> [PROMPT]: Arrange every line of the data below as a Markdown table with the columns Row and Line, numbering each row and skipping blank lines.

══ SUPPLIED ENTRIES ══

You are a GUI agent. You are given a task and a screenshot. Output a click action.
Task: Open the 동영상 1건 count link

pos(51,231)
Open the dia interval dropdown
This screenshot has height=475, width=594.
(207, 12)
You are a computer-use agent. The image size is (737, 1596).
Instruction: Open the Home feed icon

═══

> [SOLUTION TO THIS EXERCISE]:
| Row | Line |
|---|---|
| 1 | You are a GUI agent. You are given a task and a screenshot. Output a click action. |
| 2 | Task: Open the 동영상 1건 count link |
| 3 | pos(51,231) |
| 4 | Open the dia interval dropdown |
| 5 | This screenshot has height=475, width=594. |
| 6 | (207, 12) |
| 7 | You are a computer-use agent. The image size is (737, 1596). |
| 8 | Instruction: Open the Home feed icon |